■ **Exercise directions**
No pictures belong in the copy. Retype exactly, and only, the stretch of lines below from the one with "You are a GUI" through the one with "Task: Open the".

=== Raw data ===

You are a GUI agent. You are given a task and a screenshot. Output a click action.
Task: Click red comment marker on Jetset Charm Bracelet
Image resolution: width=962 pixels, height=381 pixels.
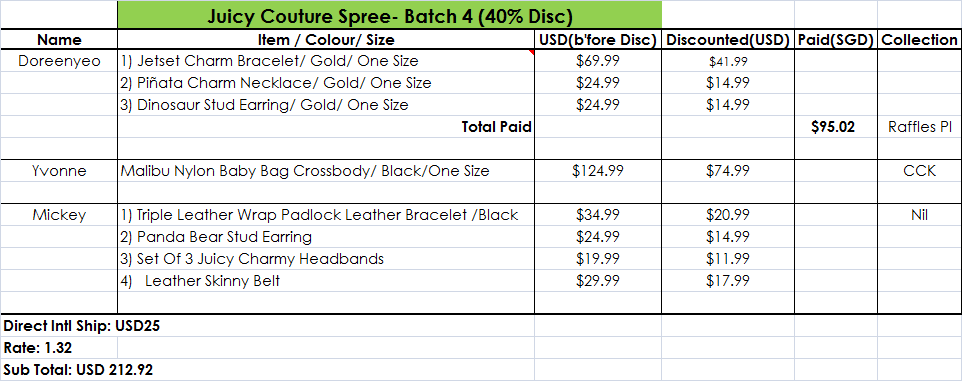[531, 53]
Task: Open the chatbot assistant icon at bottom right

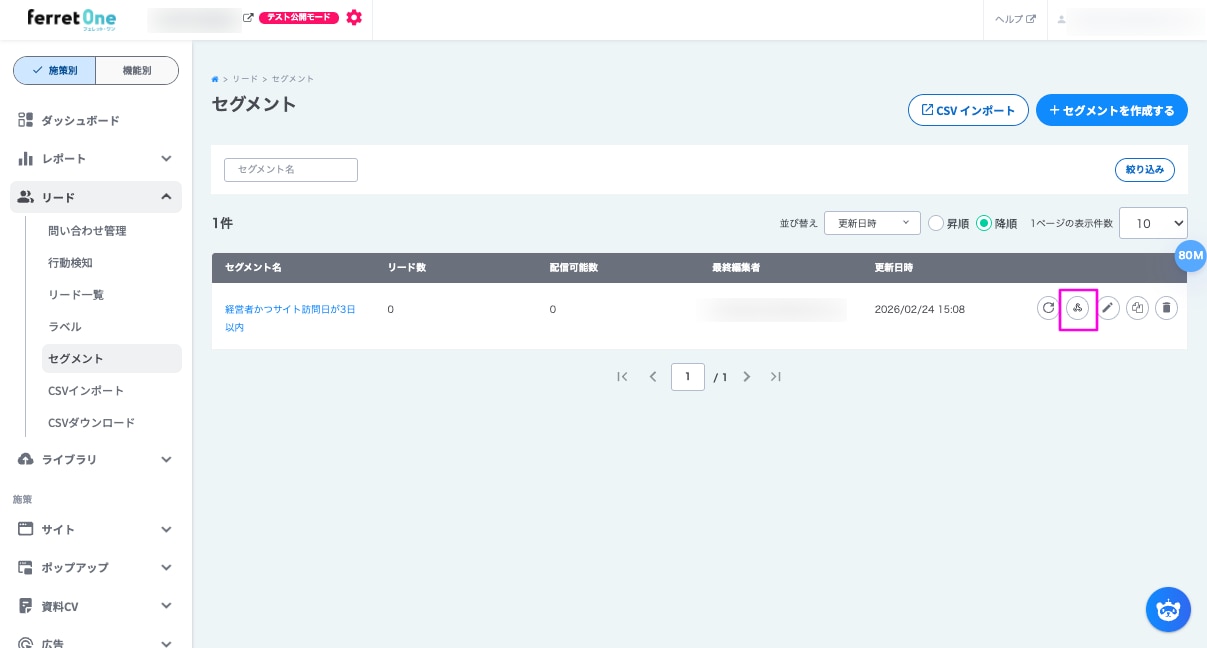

===
=== Raw data ===

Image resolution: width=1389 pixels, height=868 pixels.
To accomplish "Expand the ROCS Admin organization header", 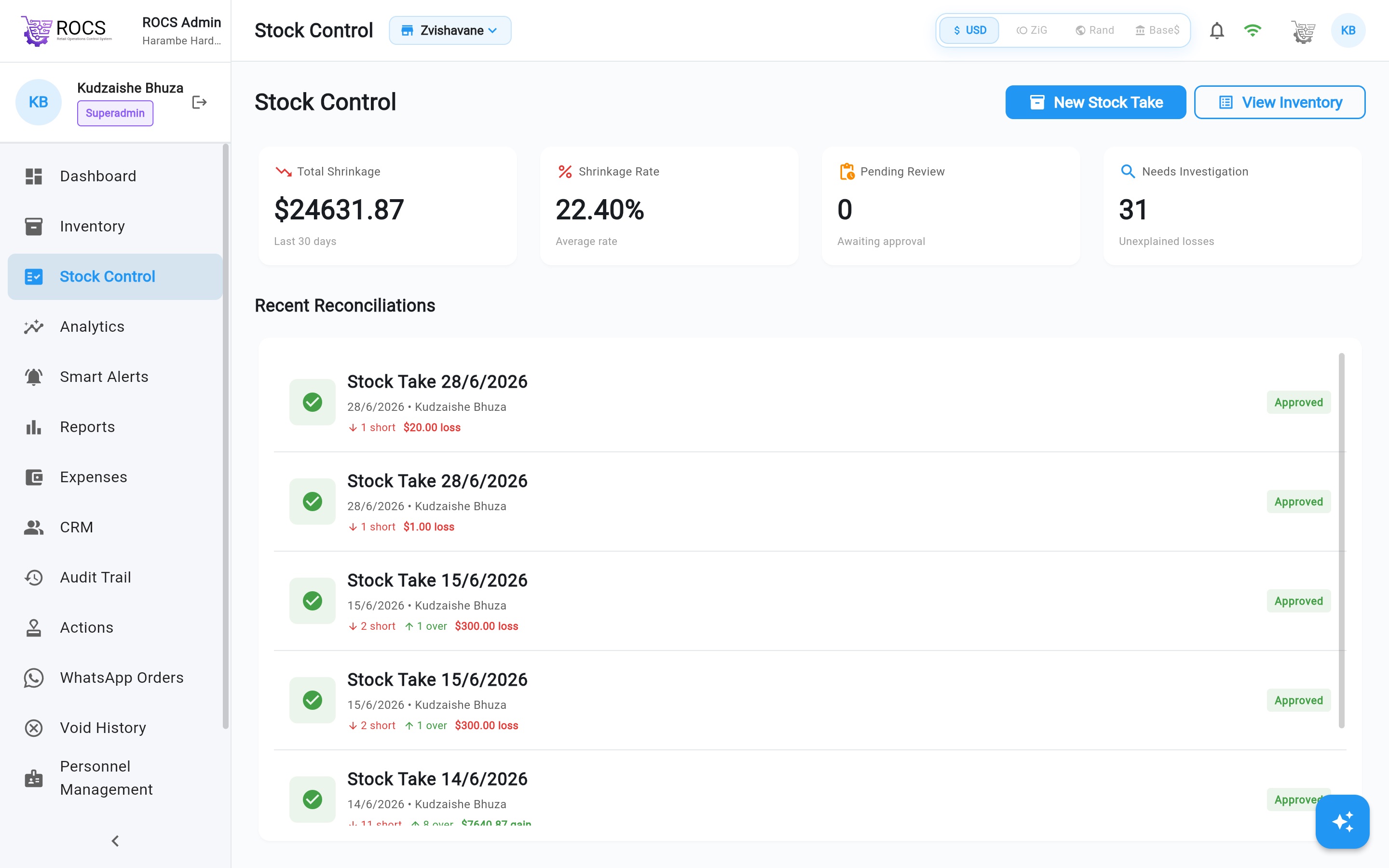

===
=== Raw data ===

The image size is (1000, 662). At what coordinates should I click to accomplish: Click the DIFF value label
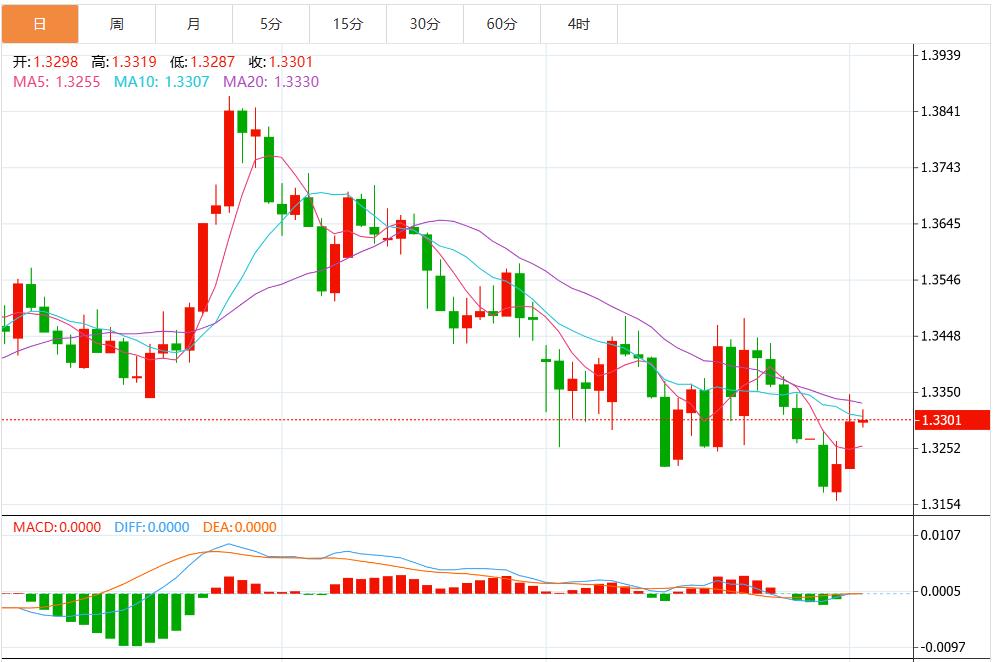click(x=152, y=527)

===

■ **Answer box**
You are a GUI agent. You are given a task and a screenshot. Output a click action.
Task: Click red comment marker on Jetset Charm Bracelet
Image resolution: width=962 pixels, height=381 pixels.
[531, 53]
Task: Open the chatbot assistant icon at bottom right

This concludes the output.